▶ [Source text]
A few years ago, when my grandmother lived with my family, my mother would often set her up on Skype to talk to her grandchildren.
I’ve never seen her beautiful eyes get so big.
“Erin, I see you on the screen!” she’d exclaim with unfeigned excitement, as if she had just witnessed Jesus turn water into wine.
“Can you see me? Can you see me waving at you?”
I’d laugh. “I see you Grammy; you’re looking lovely today!”
Born in 1920, my grandmother witnessed endless technological advancements that continued to astound her in myriad ways.
Even at my age, I find myself recalling past technologies I grew up with, assuming her similar state of awe in regard to where our world is today.
I already live with the fact that I will be explaining VHS tapes and Walkmans to my children, which will surely elicit an expression of bewilderment in conjunction with the “Woah, you’re old” look I used to give my grandmother when I was a child.
“You mean, you didn’t play Oregon Trail, Grammy?”
I never had the heart to tell her that her character usually came down with cholera on the grueling westward journeys anyway.

▶ [Information provided]

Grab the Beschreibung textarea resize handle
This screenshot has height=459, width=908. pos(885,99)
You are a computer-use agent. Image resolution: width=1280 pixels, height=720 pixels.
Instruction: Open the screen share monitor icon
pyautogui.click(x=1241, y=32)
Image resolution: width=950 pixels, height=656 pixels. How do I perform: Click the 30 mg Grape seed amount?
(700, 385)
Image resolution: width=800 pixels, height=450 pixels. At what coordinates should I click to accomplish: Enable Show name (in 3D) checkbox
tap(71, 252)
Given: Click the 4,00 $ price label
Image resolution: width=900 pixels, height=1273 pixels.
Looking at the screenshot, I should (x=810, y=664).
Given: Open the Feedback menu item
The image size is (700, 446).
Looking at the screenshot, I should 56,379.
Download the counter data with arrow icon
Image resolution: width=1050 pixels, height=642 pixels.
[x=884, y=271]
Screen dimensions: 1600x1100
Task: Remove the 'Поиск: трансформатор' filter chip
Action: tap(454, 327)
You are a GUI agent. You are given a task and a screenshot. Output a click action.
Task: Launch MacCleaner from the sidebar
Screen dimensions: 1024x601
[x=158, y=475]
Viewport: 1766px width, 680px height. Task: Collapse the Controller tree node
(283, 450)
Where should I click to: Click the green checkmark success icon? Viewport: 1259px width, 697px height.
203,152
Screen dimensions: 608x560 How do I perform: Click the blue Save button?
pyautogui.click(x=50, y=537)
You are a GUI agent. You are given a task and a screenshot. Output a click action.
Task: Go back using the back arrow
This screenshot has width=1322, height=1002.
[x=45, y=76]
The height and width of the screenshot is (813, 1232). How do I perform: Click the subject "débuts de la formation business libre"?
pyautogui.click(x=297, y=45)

▶ [Problem description] In the text about the grandmother and technology, rewrite the part from "Born in 1920, my" to "westward journeys anyway.", putting "Discmans" in place of "Walkmans".

▶ [Solution]
Born in 1920, my grandmother witnessed endless technological advancements that continued to astound her in myriad ways.
Even at my age, I find myself recalling past technologies I grew up with, assuming her similar state of awe in regard to where our world is today.
I already live with the fact that I will be explaining VHS tapes and Discmans to my children, which will surely elicit an expression of bewilderment in conjunction with the “Woah, you’re old” look I used to give my grandmother when I was a child.
“You mean, you didn’t play Oregon Trail, Grammy?”
I never had the heart to tell her that her character usually came down with cholera on the grueling westward journeys anyway.